Jonathan Tah coraz bliżej Bayernu. Tym razem bez oporu ze strony władz klubu i… bez kwoty odstępnego. Jak informuje Kicker Monachijczycy chcą domknąć sprawę jeszcze w tym tygodniu!
Tah na radarze Bayernu – tym razem bez przeszkód
Latem 2024 roku transfer Jonathana Taha do Bayernu Monachium zablokowała rada nadzorcza klubu. Problemem była kwota odstępnego – Leverkusen oczekiwało 25–30 milionów euro za zawodnika z rocznym kontraktem. Teraz sytuacja wygląda zupełnie inaczej. Tah może trafić do Monachium za darmo, a rozmowy są na finiszu.
29-letni reprezentant Niemiec, który właśnie zakończył sezon z Bayerem, był przez długi czas przymierzany do Barcelony. Tam miał go ściągnąć Hansi Flick, nowy trener Katalończyków. Plany pokrzyżowały jednak problemy finansowe „Blaugrany” – klub nie był w stanie zagwarantować mu rejestracji na kolejny sezon.
W tej sytuacji Bayern znów wrócił do gry. Według niemieckich mediów nie ma już śladu po rozczarowaniu z poprzedniego lata – „złe emocje nie zostały” donoszą dziennikarze Kickera. Bawarczycy liczą, że Tah jeszcze w tym tygodniu da zielone światło!

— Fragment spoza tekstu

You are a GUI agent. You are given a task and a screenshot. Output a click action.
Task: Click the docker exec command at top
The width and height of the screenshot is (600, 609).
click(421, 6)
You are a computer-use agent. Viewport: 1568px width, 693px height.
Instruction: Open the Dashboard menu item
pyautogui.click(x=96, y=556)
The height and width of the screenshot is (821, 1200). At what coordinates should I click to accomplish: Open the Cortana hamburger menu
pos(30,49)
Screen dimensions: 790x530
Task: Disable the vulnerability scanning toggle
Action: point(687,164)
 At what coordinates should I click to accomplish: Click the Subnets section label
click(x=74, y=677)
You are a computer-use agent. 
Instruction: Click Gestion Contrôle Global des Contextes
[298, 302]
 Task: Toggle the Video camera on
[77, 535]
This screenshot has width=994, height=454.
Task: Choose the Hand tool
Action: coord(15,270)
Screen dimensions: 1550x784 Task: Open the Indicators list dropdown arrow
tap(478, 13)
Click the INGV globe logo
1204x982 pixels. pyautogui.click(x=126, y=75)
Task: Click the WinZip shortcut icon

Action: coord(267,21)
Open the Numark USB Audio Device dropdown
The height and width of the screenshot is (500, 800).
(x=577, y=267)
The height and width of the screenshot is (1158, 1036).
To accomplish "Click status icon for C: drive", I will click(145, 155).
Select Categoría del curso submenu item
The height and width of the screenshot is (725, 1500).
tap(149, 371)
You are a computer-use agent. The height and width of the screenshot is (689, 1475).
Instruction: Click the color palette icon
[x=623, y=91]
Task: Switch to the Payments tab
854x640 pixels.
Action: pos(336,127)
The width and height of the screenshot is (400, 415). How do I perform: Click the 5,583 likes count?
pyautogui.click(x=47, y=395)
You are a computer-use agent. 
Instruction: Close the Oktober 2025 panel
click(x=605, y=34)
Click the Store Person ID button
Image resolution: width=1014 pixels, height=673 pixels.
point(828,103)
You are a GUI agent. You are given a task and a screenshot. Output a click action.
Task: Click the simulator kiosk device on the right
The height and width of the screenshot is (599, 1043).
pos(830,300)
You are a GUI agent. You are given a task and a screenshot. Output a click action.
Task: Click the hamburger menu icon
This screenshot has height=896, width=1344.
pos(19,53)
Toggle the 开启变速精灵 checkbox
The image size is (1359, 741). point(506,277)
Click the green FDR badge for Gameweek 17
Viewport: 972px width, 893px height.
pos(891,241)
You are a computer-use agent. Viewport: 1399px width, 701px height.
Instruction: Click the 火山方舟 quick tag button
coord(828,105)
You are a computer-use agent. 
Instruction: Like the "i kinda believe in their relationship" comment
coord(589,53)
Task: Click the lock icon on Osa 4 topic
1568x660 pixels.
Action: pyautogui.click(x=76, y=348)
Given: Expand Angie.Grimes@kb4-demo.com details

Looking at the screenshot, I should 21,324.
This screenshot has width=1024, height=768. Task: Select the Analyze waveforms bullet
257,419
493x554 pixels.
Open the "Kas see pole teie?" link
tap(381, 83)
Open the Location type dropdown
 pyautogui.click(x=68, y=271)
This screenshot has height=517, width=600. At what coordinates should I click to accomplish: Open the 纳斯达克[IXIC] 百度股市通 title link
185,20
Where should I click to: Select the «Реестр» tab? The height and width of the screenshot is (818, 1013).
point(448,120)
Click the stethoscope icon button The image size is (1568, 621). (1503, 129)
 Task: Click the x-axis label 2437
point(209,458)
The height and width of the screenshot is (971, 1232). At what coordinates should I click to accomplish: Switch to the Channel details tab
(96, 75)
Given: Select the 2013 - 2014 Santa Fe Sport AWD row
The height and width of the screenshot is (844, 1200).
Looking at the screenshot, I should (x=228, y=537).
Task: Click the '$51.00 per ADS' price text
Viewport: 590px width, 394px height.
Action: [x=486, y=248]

Transfer bez gotówki, ale z dużą wartością
Tym razem nie będzie potrzeby sprzedawania Kingsleya Comana, by zbilansować budżet. Coman wciąż jest zawodnikiem Bayernu, a Tah – dzięki wygaśnięciu kontraktu – jest dostępny za darmo. Dla Monachium to okazja, której trudno nie wykorzystać.
W Bayernie Tah widziany jest nie tylko jako wzmocnienie obrony, ale także jako nowy lider szatni. Po odejściu Thomasa Müllera klub szuka zawodników, którzy mogliby choć częściowo przejąć jego rolę.
“Z jego formą z ostatnich dwóch sezonów byłby realnym wzmocnieniem środka defensywy”- czytamy w Kickerze.
Plan zakłada, że Tah po finale Ligi Narodów dołączy do zespołu i poleci na Klubowe Mistrzostwa Świata w USA. Tam miałby stworzyć duet z Dayotem Upamecano – o ile Francuz do tego czasu wróci do pełni zdrowia.
Upamecano nie na sprzedaż – przynajmniej na razie
Kontrakt Upamecano obowiązuje do 2026 roku, a zainteresowanie nim wyraża Paris Saint-Germain. Negocjacje w sprawie przedłużenia umowy trwają, ale nie są łatwe. Mimo to Bayern – jak donosi kicker – nie planuje sprzedaży obrońcy tego lata, nawet jeśli nie uda się osiągnąć porozumienia.
Alternatywą byłoby jedynie znalezienie „zamiennika o odpowiedniej jakości”. W przeciwnym razie klub jest gotów zaakceptować ryzyko odejścia Upamecano bez odstępnego w 2026 roku.